At almost the same moment a horn blew from somewhere farther down the walls of the compound, high up in a watchtower, a mournful wail that signaled danger in any language. Someone else had spotted the lights and, like Logan, knew what they meant.

He turned away from the girl. “I have to go. Thanks for helping me.”

“Sure. Weren’t you here…?”

He wheeled back, cutting short the rest of what she was going to say. It was an impulsive act, one born of frustration and despair. He was tired of people dying. “Go find your parents and your brothers and sisters and anyone else you care about and get everyone out of here. Tell anyone you meet. Those lights come from boats carrying an army that will besiege this compound and eventually destroy it.”

She started to speak, but he grabbed her shoulders and held her. “No, just listen to me. I know what I am talking about. I know about this army. I have seen what it can do. Get out of here, right away, even if no one else will go with you. I know you don’t want to, but do it. Remember what I said. If you stay, you will die.”

He left her staring after him, her eyes wide, her face rigid with shock and disbelief. He had no further time for her, nothing more he could do for her. She would believe him or not. Probably not. They seldom did, any of them. They thought it was as safe as it could get inside the compounds.

They thought it was so much more dangerous out in the open. None of them understood. Not until it was too late. It was why they were being wiped out. It waste reason the human race was being annihilated.

To his surprise, she came after him, grabbed his arm, and pulled him around. “You’re not serious, are you? About what will happen? None of that’s true, is it?”

He studied her a moment. “What’s your name?”

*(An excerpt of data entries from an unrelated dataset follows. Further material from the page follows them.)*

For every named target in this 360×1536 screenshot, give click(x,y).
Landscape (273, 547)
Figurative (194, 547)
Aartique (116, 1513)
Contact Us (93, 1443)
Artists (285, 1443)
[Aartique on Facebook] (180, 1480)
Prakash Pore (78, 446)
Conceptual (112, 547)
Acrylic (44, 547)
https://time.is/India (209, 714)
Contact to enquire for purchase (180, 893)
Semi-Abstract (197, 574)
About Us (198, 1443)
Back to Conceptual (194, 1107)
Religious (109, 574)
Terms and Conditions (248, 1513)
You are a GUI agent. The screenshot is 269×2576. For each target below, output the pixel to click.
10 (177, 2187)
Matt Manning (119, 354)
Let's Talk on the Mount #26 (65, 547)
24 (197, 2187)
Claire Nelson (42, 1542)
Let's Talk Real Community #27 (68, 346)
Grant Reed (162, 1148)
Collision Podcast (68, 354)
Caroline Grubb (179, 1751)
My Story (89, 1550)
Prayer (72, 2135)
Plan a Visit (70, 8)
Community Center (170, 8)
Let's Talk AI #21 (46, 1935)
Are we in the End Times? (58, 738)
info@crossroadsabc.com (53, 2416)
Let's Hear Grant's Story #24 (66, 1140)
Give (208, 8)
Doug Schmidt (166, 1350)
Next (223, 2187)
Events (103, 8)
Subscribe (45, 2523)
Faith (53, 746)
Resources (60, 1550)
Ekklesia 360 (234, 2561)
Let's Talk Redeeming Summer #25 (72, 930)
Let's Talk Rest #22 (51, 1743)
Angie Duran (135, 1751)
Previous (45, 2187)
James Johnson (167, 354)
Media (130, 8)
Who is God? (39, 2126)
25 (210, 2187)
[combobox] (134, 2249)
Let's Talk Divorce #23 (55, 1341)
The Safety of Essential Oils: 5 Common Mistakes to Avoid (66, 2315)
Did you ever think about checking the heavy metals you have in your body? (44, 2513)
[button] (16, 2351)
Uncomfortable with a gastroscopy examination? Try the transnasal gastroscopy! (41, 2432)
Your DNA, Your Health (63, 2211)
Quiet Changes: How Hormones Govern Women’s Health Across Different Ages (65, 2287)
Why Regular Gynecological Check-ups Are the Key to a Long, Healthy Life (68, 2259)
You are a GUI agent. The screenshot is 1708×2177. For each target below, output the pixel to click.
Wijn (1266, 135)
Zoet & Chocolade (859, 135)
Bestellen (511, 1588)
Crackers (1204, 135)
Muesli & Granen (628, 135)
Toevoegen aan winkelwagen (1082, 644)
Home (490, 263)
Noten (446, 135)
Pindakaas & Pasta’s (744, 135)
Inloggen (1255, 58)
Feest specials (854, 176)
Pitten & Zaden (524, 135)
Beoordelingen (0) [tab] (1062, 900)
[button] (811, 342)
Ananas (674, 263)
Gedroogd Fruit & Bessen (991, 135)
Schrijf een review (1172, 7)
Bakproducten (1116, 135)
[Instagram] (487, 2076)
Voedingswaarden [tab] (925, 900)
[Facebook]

“Meike,” she answered uncertainly.

“Well, listen closely to me, Meike. Everything I said is true. There are madmen on those boats. They were human once, men and women like those in this compound. But they’ve shed their humanity to serve demons that intend to destroy us all. They kill humans or put them in slave camps. They’ve done it everywhere, all across the country. They will do it here, too. The compound leaders think they can stand against them, think they are safe enough here behind their walls. But other compounds thought the same, and they all fell in the end. This one will fall, too.”